(Task requirements):
1. Print the portion of the cppinsights issue report beginning at the words "struct __anon_11_1" and stopping after the words "just one issue.", reproducing it without any change.
2. Carry on writing the cppinsights issue report, starting after its final sentence.

— Start Excerpt provided —

Hey Andreas, I am sorry that I report so many issues recently, but cppinsights is just a great tool for learning C++ and it seems I occasionally tend to dig into the slightly more odd edge cases of the language 馃樃

Here is the source code:

struct A {
  void f() {}
} a_var_1;

struct B {
} b_var_1, b_var_2, b_var_3;

struct {
} anonym_var_1, anonym_var_2, anonym_var_3;

struct {
} anonym_var_assign = {};

struct {
} anonym_var_array[3];

struct {
} anonym_var_dummy, *anonym_var_ptr;

And this is what cppinsights (version 26c63ad) produces:

struct A a_var_1;


struct B b_var_3;


struct __anon_8_1
{
  // inline constexpr __anon_8_1() noexcept = default;
};

__anon_8_1 anonym_var_1;
, anonym_var_2__anon_8_1 anonym_var_2;
, anonym_var_3;__anon_8_1 anonym_var_3;


struct __anon_11_1
{
};

 = {};__anon_11_1 anonym_var_assign = {};


__anon_14_1 anonym_var_array[3];


__anon_17_1 * anonym_var_ptr;

I think there are several issues, but I assume they are related. So I hope it's fine that I create just one issue.

— End Excerpt provided —
— Start Provided data —

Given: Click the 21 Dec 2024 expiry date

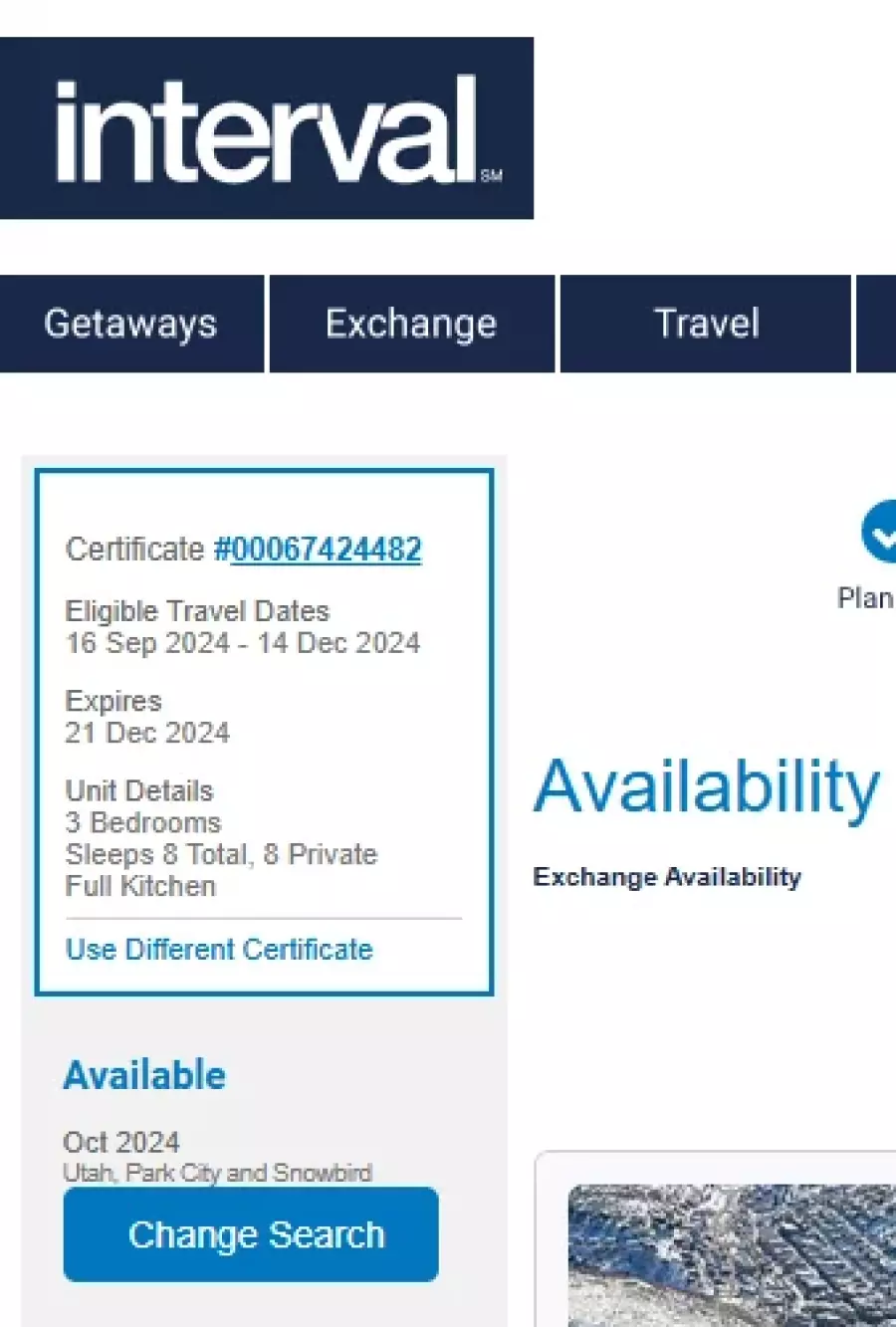Looking at the screenshot, I should pyautogui.click(x=147, y=734).
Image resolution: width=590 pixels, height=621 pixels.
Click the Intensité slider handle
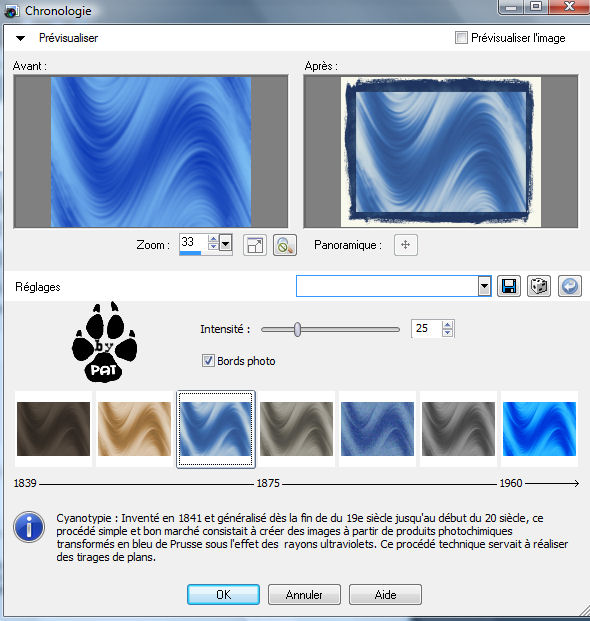pyautogui.click(x=297, y=329)
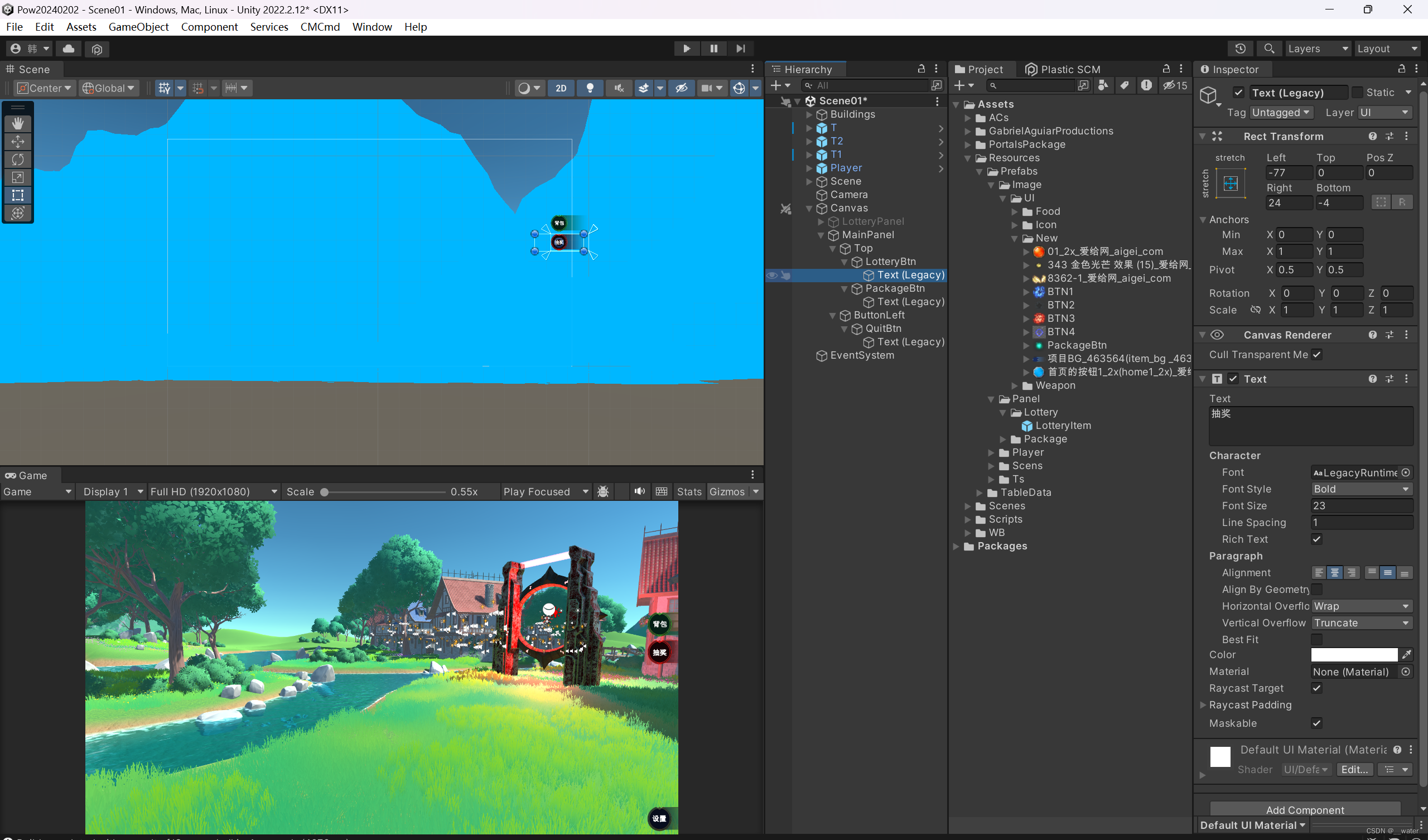Image resolution: width=1428 pixels, height=840 pixels.
Task: Open the Layers dropdown in the top toolbar
Action: coord(1318,48)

— End Provided data —

(Answers to the problems):
1.
struct __anon_11_1
{
};

 = {};__anon_11_1 anonym_var_assign = {};


__anon_14_1 anonym_var_array[3];


__anon_17_1 * anonym_var_ptr;

I think there are several issues, but I assume they are related. So I hope it's fine that I create just one issue.

2.
  • 1. Creating a type and variable via struct A{} a_var_1; produces struct A a_var_1;. But instead it should show the whole type definition and a variable definition afterwards:
struct A {
  //...
};
A a_var_1;
  • 2. Creating a type and multiple variables via struct B {} b_var_1, b_var_2, b_var_3; produces struct B b_var_3; (similar like in bullet point 1.). The additional issue is, that cppinsights completely swallows the definitions of b_var_1 and b_var_2.
  • 3. Creating an anonymous type and multiple variables via struct {} anonym_var_1, anonym_var_2, anonym_var_3; does not swallow the first and second variables (other than in bullet point 2.), but only the definition of anonym_var_1 looks reasonable. The definitions of anonym_var_2 and anonym_var_3 look wrong.
  • 4. Creating an anonymous type and one variable which gets initialized like in struct {} anonym_var_assign = {}; looks wrong in a sense that the initialization part ( = {};) appears both before and after the variable anonym_var_assign.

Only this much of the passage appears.